Some journals—such as the New England Journal of Medicine, The Lancet, the British Medical Journal, Plastic and Reconstructive Surgery, Annals of Surgery, and The Journal of Trauma and Acute Care Surgery—have apps that provide access to articles. The ACS has an app for the Journal of the American College of Surgeons (JACS), which allows a user to read journal articles, save articles for later, or download PDFs. (See Table 2, for an overview of all the apps offered by the College.) A user also may create a personal library of articles across journals for future reference by saving them to a file hosting service such as Dropbox, which allows customers to store documents and photos in sharable folders for instantaneous access from numerous devices, both online as well as offline.

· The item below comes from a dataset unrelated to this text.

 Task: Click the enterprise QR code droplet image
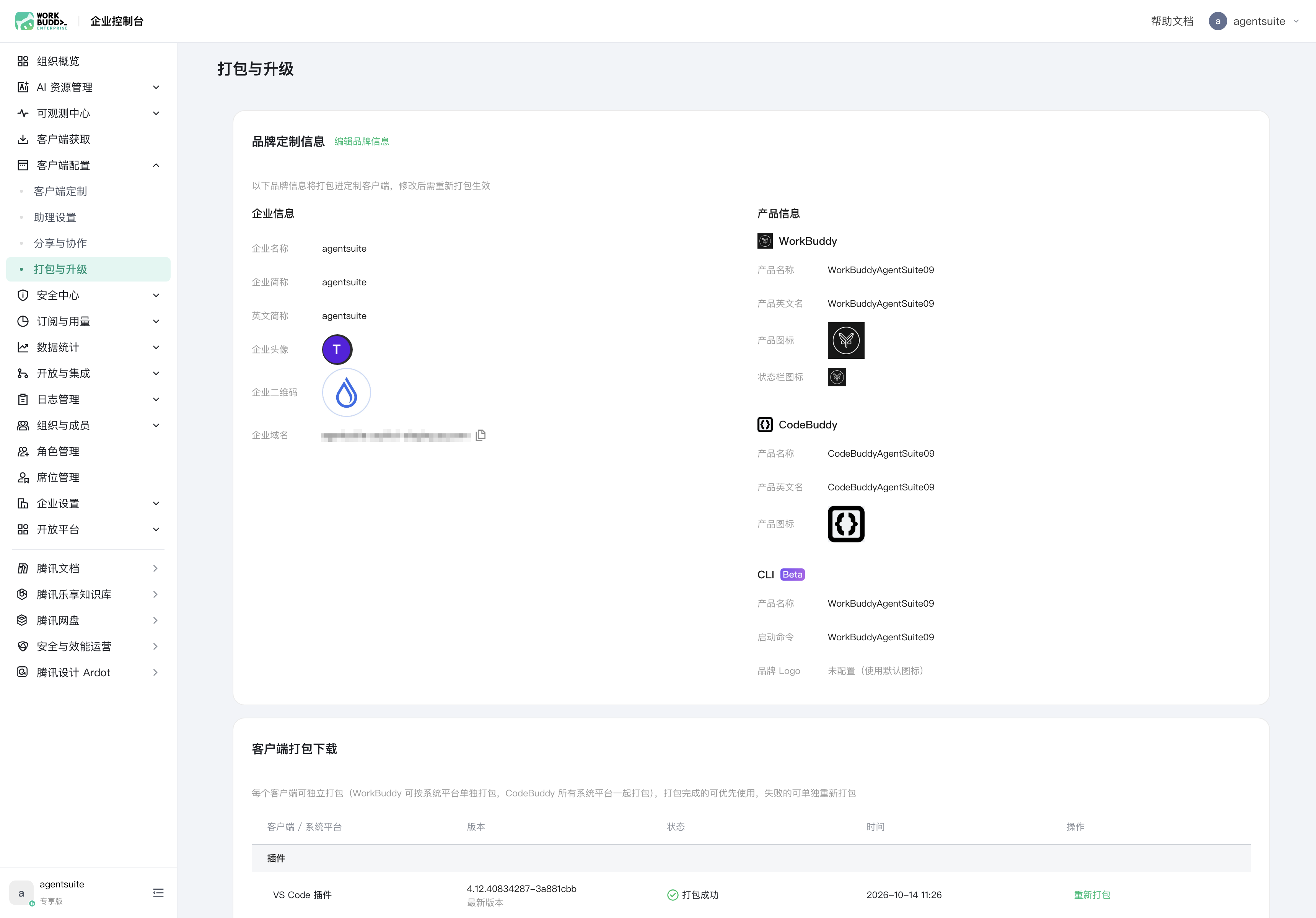346,392
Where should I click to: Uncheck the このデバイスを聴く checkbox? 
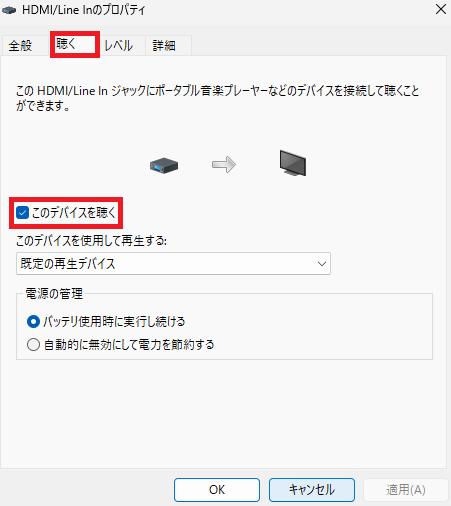tap(23, 212)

Another valuable app for organizing and staying current on the latest research is Docphin. Docphin, similar to Read by QxMD, acts as an integrated portal to the journal article libraries of institutions or hospitals. Users save their institutional login to their device for portable access to libraries of information. With the iPad app recently launched this summer along with its existing iPhone and Android interface, Docphin allows users to browse the latest abstracts from their favorite journals, obtain alerts when articles with certain keywords are published, and read landmark papers in each field. However, as Dr. Trinh noted, apps for journal articles are still in their infancy. He hopes that eventually these apps will become more sophisticated by allowing users to publicly comment, highlight content of interest, post links, and discuss findings, thereby creating a virtual community of readers that will help inform and put new journal articles into the context of the literature at large. (For an overview of several representative research and literature review apps, see Table 3.)
Apps for education
Apps are also revolutionizing clinical education. As Dr. Termuhlen observed, “Instant access to information is more efficient, and the graphic nature of the iPad is great for surgeons since most of us are visual learners.” Dr. Termuhlen said that iPads allow surgeons to present graphic information in an accurate and visually appealing way and anticipates the creation of atlases and maps that could revolutionize the teaching of anatomy and surgical techniques.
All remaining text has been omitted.